When he told his family about it, they encouraged him to go even further.

"They said, 'Dave, if you find a boat, we will go help you dig it.'" David Hawley said.

From that life-changing moment on, the family searched for boats, unearthed them, and preserved them. For almost 30 years, they did all of this together as a family.

“I don’t know why we all like to be together, many families split and go different directions,” said Flo Hawley, mother of David Hawley.

They initially thought they would sell everything they dug up and make money from selling the artifacts, Hawley said.

Credit Tony Peng / KBIA
Locks are among the many items the Hawley family discovered in a buried ship near Kansas City, Mo. called the Arabia. The family opened a museum to display the ship's contents rather than sell the centuries-old material.

“They told all the wives they were going to find gold, and we were going to build a big house on top of the hill, and live happily ever after,” Flo Hawley said.

Instead of gold, they started to find things that of greater historical value: bottles full of pickles, more than three million India trade beads, over 4,000 boots and shoes. They realized that they found something that could fill in some of Missouri's history, David Hawley said.

“That kind of changed our mind from sale to a museum,” said Bob Hawley, father of David Hawley.

But they couldn’t afford to have a museum big enough to store and share that 200 tons of treasures built for them — the family was already in debt after spending $780,000 excavating the Arabia. So, they built one on their own, the Arabia Steamboat Museum.

“Bob always told the kids, if you can draw it, you can build it,” Flo Hawley said.

Now David Hawley walks back and forth on a farm field outside in the mid-Missouri town of Malta Bend. This time he is trying to find the centuries old steamboat, the Malta.

Credit Tony Peng / KBIA
David Hawley hoists a magnetometer over his shoulder as he walks the field. He takes a measurement when he reaches a new section of the field, which will later go into the computer and create a map. Hawley is searching for the Malta, a steamboat from centuries ago that he believes is buried near Malta, Mo.

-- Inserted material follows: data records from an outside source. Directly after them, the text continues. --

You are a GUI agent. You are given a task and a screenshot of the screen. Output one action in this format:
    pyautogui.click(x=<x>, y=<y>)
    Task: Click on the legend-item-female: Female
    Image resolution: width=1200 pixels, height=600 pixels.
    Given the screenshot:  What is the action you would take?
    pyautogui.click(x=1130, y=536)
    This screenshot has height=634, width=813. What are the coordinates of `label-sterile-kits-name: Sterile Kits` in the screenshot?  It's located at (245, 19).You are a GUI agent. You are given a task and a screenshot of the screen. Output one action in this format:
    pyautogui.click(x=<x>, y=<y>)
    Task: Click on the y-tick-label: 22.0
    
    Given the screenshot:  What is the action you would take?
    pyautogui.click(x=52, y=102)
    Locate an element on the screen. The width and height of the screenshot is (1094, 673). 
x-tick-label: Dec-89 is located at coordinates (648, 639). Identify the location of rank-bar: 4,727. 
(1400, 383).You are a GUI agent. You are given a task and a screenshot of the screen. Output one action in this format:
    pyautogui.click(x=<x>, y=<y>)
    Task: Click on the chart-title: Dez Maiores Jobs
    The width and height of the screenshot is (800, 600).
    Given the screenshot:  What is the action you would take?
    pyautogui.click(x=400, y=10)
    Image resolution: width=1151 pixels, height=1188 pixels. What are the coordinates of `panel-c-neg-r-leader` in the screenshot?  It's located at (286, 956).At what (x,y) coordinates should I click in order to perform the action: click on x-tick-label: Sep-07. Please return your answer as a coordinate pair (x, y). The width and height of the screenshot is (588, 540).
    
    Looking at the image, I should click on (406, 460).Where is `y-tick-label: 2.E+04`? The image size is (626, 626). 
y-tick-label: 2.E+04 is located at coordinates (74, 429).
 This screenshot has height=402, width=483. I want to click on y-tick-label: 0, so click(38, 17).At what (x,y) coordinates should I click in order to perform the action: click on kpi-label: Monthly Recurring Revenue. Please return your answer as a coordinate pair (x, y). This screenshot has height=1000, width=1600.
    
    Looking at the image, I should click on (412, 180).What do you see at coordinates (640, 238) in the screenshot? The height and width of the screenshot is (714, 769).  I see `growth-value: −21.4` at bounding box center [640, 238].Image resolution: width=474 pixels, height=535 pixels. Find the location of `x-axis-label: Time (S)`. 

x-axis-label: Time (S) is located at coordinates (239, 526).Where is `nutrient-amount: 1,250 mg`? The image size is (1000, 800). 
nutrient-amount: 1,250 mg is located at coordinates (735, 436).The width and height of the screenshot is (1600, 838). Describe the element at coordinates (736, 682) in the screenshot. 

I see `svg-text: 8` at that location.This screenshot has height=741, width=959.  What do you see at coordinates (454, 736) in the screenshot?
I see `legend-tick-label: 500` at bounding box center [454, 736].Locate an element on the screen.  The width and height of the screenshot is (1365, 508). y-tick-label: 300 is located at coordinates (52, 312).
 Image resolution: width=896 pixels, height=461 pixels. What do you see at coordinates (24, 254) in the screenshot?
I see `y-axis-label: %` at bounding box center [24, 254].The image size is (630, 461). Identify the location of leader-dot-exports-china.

Both the parents are over 80 years old, and they still enjoy working in the museum. Flo Hawley helps in the museum’s gift shop, while Bob Hawley gives speech to tour groups in the museum’s theater. He said he wishes he could join his son in digging up the Malta, just like they did with the Arabia.

“If we could go back and do it all again, and if we had that choice, I am sure that everybody would say: ‘let’s go for it,’” David Hawley said.